VIRTÙ TEOLOGALE: LA SPERANZA

La speranza

Facciamo subito a noi stessi l’augurio che Paolo faceva ai suoi fedeli: «Possa Dio illuminare gli occhi della vostra mente per farvi comprendere a quale speranza vi ha chiamati…· (Ef 1,18); e disponiamoci, come voleva l’apostolo Pietro, ad essere «pronti sempre a rispondere a chiunque vi domandi ragione della speranza che è in voi» (Pt 3,15). Meditiamo, dunque, su questa speranza, la seconda delle virtù teologali, convinti che ne abbiamo urgente bisogno.

La speranza non delude

È discorso fin troppo facile, addirittura scontato, quello oggi ricorrente sul crollo delle speranze umane. Viviamo in un momento quanto altri mai propizio alla delusione, allo sconforto, di fronte allo spettacolo di una civiltà che non ha mantenuto le sue grandi promesse. Ci sono poi i pessimisti e i «catastrofici» per opportunismo che rincarano la dose aumentando quel disagio che si respira nell’aria. Non possiamo negare: la situazione attuale è

poco propizia alla speranza e alle speranze. La Chiesa stessa ha fatto un’analisi realistica della situazione esteriore e interiore dell’uomo d’oggi e ne ha rilevato l’aspetto preoccupante (cf GS 40). Noi non godiamo certo di tale realtà di sofferenza e di preoccupazione, a cui i fatti di cronaca offrono continuamente alimento facile; ma invitiamo noi stessi e gli altri, come fa la Chiesa a puntare in alto, non per sfuggire alla responsabilità dell’ora, ma per essere corroborati nell’impegno comune. Noi quindi affermiamo, alla scuola della divina Parola, che di fronte al crollo delle speranze semplicemente umane, l’appello alla speranza soprannaturale si fa più urgente.

La speranza e la fede

Piace definire la speranza come il dinamismo della fede, per dire subito che le due importantissime virtù si richiamano a vicenda. Cioè che la fede ci fa vedere, la speranza ci fa quasi pregustare, ci fa tendere con ogni mezzo al suo possesso, ce ne fa godere anticipatamente il raggiungimento, quasi che già ne fossimo in possesso. Questo ci è possibile perché ci basiamo su Dio, la sua grazia e le sue infallibili promesse: «Dio è fedele…» (cf Sal 46,6).

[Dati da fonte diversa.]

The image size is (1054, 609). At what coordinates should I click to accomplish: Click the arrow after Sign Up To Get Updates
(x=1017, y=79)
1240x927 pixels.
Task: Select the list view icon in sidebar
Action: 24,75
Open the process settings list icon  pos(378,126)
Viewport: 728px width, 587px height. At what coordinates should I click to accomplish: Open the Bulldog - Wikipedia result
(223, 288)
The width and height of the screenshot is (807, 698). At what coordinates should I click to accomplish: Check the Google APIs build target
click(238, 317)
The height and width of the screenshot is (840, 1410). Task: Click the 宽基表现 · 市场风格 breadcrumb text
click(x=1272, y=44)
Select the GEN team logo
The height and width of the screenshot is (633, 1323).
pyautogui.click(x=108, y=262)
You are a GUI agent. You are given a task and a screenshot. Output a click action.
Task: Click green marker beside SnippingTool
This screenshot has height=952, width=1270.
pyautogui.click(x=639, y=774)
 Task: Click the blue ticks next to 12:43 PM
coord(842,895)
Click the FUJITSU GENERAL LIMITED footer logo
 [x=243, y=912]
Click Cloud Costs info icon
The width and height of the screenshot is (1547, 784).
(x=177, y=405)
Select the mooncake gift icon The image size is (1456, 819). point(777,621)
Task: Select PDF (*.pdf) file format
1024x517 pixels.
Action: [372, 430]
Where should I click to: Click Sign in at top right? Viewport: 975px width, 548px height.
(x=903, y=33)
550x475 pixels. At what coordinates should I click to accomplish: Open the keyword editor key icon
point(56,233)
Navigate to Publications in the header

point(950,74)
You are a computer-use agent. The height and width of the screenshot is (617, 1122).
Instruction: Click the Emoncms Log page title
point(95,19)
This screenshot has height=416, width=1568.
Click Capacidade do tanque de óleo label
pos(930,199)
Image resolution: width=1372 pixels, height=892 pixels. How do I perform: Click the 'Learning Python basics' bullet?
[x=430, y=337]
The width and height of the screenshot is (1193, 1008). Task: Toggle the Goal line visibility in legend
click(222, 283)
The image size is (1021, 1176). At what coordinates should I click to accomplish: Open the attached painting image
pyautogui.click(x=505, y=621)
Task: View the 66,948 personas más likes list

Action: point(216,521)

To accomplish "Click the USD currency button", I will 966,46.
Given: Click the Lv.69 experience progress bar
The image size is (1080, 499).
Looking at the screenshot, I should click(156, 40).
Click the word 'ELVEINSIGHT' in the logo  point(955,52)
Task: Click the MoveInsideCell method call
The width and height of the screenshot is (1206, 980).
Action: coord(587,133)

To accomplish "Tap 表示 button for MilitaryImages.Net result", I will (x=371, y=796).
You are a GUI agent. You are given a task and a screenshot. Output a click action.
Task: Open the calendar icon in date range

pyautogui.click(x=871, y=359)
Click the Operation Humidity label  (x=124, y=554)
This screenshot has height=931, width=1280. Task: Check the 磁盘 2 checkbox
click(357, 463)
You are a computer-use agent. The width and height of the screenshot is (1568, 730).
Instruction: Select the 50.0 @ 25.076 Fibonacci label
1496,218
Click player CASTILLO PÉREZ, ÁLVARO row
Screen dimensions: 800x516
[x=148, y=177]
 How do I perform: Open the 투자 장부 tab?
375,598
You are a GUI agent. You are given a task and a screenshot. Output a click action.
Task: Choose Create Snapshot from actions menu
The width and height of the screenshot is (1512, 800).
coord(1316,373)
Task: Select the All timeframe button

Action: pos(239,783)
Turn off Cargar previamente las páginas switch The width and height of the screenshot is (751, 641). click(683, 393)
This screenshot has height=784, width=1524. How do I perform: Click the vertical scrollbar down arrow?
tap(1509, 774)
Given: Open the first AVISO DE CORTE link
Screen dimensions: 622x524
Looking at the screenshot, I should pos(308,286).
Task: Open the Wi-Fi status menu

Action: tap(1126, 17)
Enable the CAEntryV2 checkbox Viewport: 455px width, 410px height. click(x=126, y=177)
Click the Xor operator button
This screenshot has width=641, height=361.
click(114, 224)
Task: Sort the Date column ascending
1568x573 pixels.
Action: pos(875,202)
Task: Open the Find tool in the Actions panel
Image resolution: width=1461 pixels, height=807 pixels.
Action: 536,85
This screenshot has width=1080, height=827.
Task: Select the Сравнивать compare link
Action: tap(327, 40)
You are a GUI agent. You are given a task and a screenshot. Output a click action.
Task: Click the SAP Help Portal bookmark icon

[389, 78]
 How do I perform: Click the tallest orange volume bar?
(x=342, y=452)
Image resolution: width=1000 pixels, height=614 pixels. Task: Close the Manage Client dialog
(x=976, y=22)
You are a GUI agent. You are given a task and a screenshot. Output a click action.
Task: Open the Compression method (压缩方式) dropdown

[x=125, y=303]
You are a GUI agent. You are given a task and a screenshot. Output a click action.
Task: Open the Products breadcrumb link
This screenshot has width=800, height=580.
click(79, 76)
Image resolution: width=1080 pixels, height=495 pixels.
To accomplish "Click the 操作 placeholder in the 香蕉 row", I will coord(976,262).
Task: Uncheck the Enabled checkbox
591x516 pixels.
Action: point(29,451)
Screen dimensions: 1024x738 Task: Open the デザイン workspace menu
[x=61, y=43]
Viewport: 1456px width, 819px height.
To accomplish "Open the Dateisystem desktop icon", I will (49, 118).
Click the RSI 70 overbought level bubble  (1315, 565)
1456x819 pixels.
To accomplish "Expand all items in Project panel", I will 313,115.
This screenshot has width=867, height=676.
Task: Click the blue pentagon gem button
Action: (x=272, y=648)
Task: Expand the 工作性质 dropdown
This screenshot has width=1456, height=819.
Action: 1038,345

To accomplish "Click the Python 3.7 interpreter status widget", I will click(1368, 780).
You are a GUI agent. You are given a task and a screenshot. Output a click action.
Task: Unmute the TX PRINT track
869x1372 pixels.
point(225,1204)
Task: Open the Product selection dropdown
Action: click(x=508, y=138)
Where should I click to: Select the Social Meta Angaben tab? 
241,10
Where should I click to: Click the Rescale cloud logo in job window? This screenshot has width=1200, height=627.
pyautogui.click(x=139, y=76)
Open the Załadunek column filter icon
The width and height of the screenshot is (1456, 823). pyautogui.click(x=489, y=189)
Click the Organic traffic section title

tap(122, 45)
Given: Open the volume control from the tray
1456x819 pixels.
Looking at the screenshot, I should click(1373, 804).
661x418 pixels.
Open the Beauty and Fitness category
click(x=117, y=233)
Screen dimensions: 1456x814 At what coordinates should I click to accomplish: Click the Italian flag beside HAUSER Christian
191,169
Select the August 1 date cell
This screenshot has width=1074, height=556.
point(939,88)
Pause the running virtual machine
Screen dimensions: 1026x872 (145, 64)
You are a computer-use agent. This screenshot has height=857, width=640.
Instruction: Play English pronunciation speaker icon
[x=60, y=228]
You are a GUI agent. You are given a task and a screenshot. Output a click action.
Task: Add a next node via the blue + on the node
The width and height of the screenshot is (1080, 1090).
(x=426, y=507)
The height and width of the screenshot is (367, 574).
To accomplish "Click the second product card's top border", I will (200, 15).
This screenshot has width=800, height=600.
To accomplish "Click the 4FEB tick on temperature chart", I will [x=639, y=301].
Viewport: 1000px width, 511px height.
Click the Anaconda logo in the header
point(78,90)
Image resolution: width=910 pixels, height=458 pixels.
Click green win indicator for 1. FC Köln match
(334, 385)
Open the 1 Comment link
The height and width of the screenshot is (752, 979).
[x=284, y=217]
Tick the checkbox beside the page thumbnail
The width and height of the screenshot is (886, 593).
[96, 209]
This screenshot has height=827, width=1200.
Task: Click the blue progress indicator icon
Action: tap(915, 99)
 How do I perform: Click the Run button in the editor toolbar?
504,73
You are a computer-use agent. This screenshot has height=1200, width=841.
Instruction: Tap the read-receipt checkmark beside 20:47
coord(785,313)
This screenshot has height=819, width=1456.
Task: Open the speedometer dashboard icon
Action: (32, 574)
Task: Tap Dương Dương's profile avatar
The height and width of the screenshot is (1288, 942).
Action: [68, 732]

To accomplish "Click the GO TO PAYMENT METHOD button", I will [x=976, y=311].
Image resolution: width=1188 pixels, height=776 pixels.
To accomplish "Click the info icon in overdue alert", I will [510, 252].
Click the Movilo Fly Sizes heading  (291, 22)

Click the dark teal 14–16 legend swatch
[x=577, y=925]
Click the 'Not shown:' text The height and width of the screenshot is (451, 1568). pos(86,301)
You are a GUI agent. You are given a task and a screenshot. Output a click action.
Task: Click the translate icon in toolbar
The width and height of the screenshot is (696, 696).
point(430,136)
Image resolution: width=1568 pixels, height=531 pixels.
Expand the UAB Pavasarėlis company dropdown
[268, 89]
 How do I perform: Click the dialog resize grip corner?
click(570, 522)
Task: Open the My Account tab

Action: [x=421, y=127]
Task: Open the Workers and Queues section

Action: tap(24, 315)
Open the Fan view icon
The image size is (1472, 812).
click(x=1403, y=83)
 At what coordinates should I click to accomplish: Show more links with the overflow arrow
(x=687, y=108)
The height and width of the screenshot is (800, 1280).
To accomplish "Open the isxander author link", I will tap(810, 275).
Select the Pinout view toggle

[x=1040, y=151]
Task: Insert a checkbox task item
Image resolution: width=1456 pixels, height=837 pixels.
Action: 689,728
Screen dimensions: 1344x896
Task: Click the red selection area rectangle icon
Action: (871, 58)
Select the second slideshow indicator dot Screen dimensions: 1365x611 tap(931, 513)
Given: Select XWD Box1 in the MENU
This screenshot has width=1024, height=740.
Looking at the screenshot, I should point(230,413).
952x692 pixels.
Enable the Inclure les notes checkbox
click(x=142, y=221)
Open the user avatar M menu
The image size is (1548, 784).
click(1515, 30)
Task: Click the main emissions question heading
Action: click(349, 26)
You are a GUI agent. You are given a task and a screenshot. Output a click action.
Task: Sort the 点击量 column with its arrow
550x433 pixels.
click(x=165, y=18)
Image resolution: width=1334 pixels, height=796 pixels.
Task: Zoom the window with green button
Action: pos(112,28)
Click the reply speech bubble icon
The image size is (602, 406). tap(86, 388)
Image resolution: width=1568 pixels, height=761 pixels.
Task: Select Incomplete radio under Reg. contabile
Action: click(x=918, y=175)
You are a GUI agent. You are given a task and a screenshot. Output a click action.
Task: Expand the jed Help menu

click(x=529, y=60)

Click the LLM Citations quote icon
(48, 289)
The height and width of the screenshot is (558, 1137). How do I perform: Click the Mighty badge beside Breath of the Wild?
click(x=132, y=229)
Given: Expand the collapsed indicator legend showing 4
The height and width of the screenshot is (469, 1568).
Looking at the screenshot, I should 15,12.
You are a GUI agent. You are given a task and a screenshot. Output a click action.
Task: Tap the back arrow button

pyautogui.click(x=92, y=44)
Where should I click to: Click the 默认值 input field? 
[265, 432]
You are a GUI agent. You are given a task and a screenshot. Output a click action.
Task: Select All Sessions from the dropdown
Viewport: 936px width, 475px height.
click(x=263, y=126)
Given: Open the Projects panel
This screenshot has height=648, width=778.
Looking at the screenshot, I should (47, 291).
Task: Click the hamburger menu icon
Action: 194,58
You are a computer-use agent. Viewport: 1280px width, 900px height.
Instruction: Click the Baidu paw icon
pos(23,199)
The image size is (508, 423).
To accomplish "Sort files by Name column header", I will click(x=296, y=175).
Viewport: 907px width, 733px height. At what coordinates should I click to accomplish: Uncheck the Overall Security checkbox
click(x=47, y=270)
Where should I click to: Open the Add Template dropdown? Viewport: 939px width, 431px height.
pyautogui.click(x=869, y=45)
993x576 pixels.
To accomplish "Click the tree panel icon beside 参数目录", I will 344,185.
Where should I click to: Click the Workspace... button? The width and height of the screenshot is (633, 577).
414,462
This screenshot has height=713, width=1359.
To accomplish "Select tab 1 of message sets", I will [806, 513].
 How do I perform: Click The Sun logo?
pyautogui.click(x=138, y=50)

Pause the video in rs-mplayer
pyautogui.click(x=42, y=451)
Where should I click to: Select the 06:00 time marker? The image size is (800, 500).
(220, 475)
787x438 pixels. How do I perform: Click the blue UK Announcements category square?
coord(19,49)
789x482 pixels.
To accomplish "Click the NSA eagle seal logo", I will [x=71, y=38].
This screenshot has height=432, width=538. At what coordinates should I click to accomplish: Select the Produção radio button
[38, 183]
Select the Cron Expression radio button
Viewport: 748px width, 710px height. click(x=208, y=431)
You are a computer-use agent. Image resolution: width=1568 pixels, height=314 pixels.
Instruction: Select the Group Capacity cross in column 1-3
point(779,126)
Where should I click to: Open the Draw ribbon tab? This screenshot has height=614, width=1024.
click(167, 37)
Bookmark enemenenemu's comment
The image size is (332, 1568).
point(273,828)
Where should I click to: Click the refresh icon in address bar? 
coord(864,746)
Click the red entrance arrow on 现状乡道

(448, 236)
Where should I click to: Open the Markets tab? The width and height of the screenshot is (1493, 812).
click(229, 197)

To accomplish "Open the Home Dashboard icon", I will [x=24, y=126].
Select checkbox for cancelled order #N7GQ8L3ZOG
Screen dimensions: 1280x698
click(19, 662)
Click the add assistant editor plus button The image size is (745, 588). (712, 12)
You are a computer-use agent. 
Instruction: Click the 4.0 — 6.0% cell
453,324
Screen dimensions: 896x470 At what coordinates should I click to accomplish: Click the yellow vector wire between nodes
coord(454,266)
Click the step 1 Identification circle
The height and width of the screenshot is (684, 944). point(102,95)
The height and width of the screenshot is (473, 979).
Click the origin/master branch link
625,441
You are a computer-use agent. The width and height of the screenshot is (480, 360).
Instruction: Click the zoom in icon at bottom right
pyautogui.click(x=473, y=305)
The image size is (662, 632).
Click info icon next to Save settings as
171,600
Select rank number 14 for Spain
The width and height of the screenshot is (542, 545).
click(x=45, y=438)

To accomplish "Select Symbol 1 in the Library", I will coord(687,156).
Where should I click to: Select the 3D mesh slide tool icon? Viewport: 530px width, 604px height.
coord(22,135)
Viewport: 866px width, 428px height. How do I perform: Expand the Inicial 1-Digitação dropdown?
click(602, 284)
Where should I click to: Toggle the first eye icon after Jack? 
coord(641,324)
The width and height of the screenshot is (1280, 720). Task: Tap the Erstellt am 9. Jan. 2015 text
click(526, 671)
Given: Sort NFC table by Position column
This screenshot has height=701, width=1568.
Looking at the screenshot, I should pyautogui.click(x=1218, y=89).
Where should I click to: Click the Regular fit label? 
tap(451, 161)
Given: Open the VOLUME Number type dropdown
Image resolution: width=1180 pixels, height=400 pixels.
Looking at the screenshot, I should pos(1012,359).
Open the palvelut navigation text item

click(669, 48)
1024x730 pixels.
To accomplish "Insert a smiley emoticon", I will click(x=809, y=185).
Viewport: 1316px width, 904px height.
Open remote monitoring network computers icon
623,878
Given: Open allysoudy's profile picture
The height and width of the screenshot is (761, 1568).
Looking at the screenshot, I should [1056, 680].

E, inoltre, perché noi decidiamo di collaborare alla realizzazione del piano di Dio. Di qui emerge subito che tale virtù non può a nessun costo esser confusa col fatalismo e l’inerzia. Il cristiano ricco di speranza si dà da fare come se tutto e solo dipendesse da lui, ma, grazie alla fede, tutto attende da Dio e ne gode come già l’avesse conseguito. A questo punto piace rimandare ad un famoso testo paolino che si presta ottimamente alla nostra meditazione sulla speranza: Rm8,4-20, esso è ricchissimo di spunti.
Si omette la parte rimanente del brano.